"Saiam, agora!" Florence perde força mas há dez milhões em alerta na costa leste dos EUA

Autoridades alertam que quem insistir em ficar, estará por conta própria. Furacão baixou para categoria 2 (numa escala de cinco) mas deve atingir esta quinta-feira a Carolina do Norte com ventos de 175 km/h

Nas últimas horas, o furacão Florence perdeu força, mas dez milhões de americanos continuam em alerta em estados como a Carolina do Norte, a Carolina do Sul, Virgínia, Maryland, George e também Washington DC.

"Saiam agora. Estão a pôr a vossa vida em risco se não saírem", alertou o governador da Carolina do Norte, Ray Cooper. Citado pela CNN, o governante avisou ainda para os residentes do seu estado não pensarem em sair quando os ventos e as chuvas já tiverem começado. Até agora mais 1,7 milhões de pessoas já deixaram as suas casas nas zonas que serão atingidas pelo Florence e as autoridades garantem que quem decidir ficar estará por sua conta.

Reduzido a categoria 2 (numa escala de 5), o Florence perdeu força, com os ventos a baixarem para 175 km/h, mas não deixa de ser considerado potencialmente mortífero. Ao mover-se de forma mais lenta, o furacão leva os especialistas a temer que permaneça mais tempo sobre as zonas afetadas, provocando grandes inundações durante vários dias, podendo ainda atingir estados como o Alabama, Tennessee, Kentucky e Virgínia Ocidental.

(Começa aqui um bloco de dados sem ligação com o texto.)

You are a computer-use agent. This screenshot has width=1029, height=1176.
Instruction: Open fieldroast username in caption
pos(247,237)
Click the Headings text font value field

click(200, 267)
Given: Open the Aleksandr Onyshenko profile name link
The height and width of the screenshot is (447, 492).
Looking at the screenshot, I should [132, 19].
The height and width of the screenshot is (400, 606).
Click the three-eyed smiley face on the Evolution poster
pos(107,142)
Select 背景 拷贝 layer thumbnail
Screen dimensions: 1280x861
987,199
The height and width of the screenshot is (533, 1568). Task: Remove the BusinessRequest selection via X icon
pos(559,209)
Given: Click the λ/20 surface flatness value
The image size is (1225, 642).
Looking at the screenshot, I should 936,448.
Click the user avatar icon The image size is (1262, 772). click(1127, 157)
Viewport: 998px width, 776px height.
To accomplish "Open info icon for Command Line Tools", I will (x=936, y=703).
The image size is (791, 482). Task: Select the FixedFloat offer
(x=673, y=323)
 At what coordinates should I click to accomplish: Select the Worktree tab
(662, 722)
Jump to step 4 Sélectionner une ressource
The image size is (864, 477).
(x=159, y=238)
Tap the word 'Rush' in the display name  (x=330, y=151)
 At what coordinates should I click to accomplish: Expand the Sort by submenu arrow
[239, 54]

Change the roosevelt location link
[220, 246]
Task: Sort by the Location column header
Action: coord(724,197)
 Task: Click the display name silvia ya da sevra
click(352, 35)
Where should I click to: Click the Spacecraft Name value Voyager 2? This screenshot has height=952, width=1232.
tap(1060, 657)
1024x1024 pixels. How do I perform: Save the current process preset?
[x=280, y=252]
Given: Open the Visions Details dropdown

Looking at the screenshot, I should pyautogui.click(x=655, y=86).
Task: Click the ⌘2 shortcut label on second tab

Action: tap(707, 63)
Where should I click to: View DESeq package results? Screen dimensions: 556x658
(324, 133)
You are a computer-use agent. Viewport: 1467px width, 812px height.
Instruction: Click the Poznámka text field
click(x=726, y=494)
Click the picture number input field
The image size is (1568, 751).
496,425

"O tempo para se prepararem está a terminar", disse ainda Ray Cooper, garantindo: "O desastre está à porta e está a chegar".

O maior perigo, garantem os meteorologistas, continua a ser a subida repentina da água do mar, que poderá chegar a quatro metros em algumas zonas e as chuvas que deverão a um metro.

"Esta deverá ser a tempestade de uma vida em algumas zonas da Carolina do Norte", admitiu o National Weather Service, admitindo que o Florence seja mais perigoso do que antecessores como o Diana, Hugo, Fran, Bonnie, Floyd e Matthew. Já Jeff Byard, da Agência Federal de Gestão de Emergências, comparou o Florence a "um murro de Mike Tyson na costa da Carolina

Que danos pode causar?

Segundo uma avaliação feita pela empresas de análise CoreLogic, são de esperar danos que poderão ascender a mais de 170 mil milhões de dólares, com a destruição de 750 mil habitações e negócios.

As empresas de energia também já alertaram que vastas zonas dos estados mais atingidos poderão ficar sem eletricidade, talvez durante semanas.

Perante esta perspetiva, os últimos dias têm sido de corrida às bombas de gasolina para abastecer os carros e aos supermercados, onde muitas prateleiras já estão vazias depois de os residentes terem corrido a encher as despensas.

Nas ruas das zonas costeiras, a maior parte das casas têm as janelas tapadas por placas de madeira.

Visto de cima, o Florence impõe respeito. Basta olhar para as fotos partilhadas pelo astronauta alemão Alexander Gerst no Twitter:

Apesar de todos os alertas para sair, há sempre quem insista em ficar. Em Wilmington, na Carolina do Norte, Richard King, de 64 anos, a mulher, de 60, e umas seis dezenas de vizinhos optaram por ficar. O casal tem uma casa construída em altura, a 1,5 km da costa e pensada para resistir a ventos de mais de 225 km/h. "Somos uma boa comunidade aqui. Vamos ficar unidos e tomar conta uns dos outros", afirmou Richard à BBC.

Vídeo de Trump

O presidente Donald Trump tem acompanhado a evolução do furacão Florence. Numa mensagem em vídeo, Trump garantiu: "Este vai ser um dos maiores que já atingiu o nosso país. Proteger as vidas dos americanos é a prioridade absoluta".

Trump já na segunda-feira alertara que o Florence é "tremendamente grande" e "tremendamente molhado".